RPL § 440(3) defines a “Real Estate Salesman” as “a person associated with a licensed real estate broker to…lease or rent or offer to lease, rent or place for rent any real estate…”. Emphasis supplied. RPL § 442-a (Compensation of salesmen; restrictions) states:

“No real estate salesman in any place in which this article is applicable shall receive or demand compensation of any kind from any person, other than a duly licensed real estate broker with whom he associated, for any service rendered or work done by such salesman in the appraising, buying, selling, exchanging, leasing, renting or negotiating of a loan upon any real estate.”

The New York State, Department of State, Division of Licensing Services, Regulations Affecting Real Estate Brokers and Salesman is codified at N.Y. Comp.
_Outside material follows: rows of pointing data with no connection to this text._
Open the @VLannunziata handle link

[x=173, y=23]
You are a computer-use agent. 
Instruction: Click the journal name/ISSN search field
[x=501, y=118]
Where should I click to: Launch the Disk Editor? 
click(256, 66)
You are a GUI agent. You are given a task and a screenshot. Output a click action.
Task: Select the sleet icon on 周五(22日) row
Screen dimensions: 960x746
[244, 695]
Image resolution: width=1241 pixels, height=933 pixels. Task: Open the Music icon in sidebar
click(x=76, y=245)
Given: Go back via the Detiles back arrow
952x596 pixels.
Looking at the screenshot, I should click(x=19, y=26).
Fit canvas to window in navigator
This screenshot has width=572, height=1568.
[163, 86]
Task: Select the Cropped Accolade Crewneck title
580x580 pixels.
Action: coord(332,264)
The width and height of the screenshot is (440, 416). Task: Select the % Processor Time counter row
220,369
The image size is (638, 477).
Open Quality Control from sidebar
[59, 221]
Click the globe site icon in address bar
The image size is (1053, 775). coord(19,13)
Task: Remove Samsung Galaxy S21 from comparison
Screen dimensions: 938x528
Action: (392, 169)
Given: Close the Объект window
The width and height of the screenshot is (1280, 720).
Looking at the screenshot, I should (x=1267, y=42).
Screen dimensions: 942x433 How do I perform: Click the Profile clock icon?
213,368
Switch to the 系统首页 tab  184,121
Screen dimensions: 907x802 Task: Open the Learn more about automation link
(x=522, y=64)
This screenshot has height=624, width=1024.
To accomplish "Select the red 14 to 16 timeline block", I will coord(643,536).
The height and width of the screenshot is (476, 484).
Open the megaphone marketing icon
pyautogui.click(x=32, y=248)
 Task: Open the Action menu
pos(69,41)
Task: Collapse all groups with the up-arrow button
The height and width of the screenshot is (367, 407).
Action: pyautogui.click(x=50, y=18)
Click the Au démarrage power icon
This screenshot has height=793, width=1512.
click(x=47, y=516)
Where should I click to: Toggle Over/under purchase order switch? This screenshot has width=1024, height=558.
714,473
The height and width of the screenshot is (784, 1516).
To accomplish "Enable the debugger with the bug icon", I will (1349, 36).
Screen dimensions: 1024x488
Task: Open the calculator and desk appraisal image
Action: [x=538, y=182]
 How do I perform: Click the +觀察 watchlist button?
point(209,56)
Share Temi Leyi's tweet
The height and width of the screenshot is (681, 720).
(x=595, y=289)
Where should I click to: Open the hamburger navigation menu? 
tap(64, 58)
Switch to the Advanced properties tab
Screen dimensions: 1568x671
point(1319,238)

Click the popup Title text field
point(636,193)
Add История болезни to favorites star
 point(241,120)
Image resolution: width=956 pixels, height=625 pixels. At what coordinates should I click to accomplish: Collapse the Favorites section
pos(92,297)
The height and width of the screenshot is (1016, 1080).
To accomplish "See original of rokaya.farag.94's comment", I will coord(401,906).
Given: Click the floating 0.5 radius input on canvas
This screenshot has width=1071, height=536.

Codes R. & Regs. (“NYCRR”) Tit. 19, § 175.1 and sequence. 19 NYCRR § 175.21 (Supervision of salesman by broker) states:

“(a) The supervision of a real estate salesman by a licensed real estate broker, required by subdivision 1(d) of section 441 of the Real Property Law [licensure part of statute], shall consist of regular, frequent and consistent personal guidance, instruction, oversight and superintendence by the real estate broker with respect to the general real estate brokerage business conducted by the broker, and all matters relating thereto.

(b) The broker and salesman shall keep written records of all real estate listings obtained by the salesman, and of all sales and other transactions effected by, and with the aid and assistance of, the salesman, during the period of his association, which records shall be sufficient to clearly identify the transactions and shall indicate the dates thereof. Such records must be submitted by the salesman to the Department of State with his application for a broker’s license.

(c) Participation in the general real estate brokerage business as a licensed real estate salesman shall consist of active service under the supervision of a licensed real estate broker for at least 35 hours per week for 50 weeks in each year required for qualification under the law.”

[Emphasis supplied.]

Brokers have an affirmative duty to supervise sales personnel. Russo v. Shaffer, 131 AD2d 853 [1987]. The failure to supervise real estate salesmen can lead to the suspension of a real estate broker’s license. In re Latimore, 252 AD2d 217 [1st Dept 1999].

THE EFFECT OF THE LACK OF SUPERVISION OF A SALESMAN BY A BROKERAGE REGARDING COLLECTION OF A BROKERAGE FEE.

In Weissman v. Seiyu, Ltd., 2000 WL 666338 [US Fed. Ct. for the Southern District of New York, 2000], the Federal Court disallowed a real estate brokerage fee where there was no written agreement (which would normally not be a problem because, according to the New York Statute of Frauds, a brokerage agreement may be oral), where the salesman who did the work on the transaction was not supervised by a licensed broker. The court’s reasoning in Weissman was that, by not being supervised by a broker, the person working on the transaction failed to function as a real estate salesman. The court in Weissman stated:

“Defendants argue that Plaintiff is not entitled to the statutory exemption from the Statute of Frauds because he did not meet the statutory definition of “licensed real estate salesman” i.e., a “person associated with a licensed real estate broker.” N.Y. Real Prop. Law § 440(3). Defendants note that plaintiff has claimed only that he was a licensed salesperson but neither in his complaint nor at oral argument did plaintiff allege that he was working with, much less that he was under the supervision and control of a licensed real estate broker…This Court finds that plaintiff has failed to allege facts sufficient to meet the definition of a “licensed real estate salesman” as set forth in N.Y. Real Prop. Law § 442-a.”

But see Hanley v. Sumitomo Bank, Ltd., 1993 WL 362388, at (S.D.N.Y. Sept 14, 1993), aff’d without opinion, 48 F.3d 1212 (2d Cir.1994). (The salesman’s claim was based on an alleged oral agreement. Such an oral agreement is unenforceable under the New York statute of frauds, unless it is entered into by a licensed real estate broker or a salesperson acting under a broker’s supervision and control. N.Y.GEN.OBLIG.LAW § 5–701(a)(10) (1989 & Supp.1993). If in fact the salesman’s association with the broker was a sham, there is no reason to permit him to avoid the written agreement requirement of the statute of frauds.)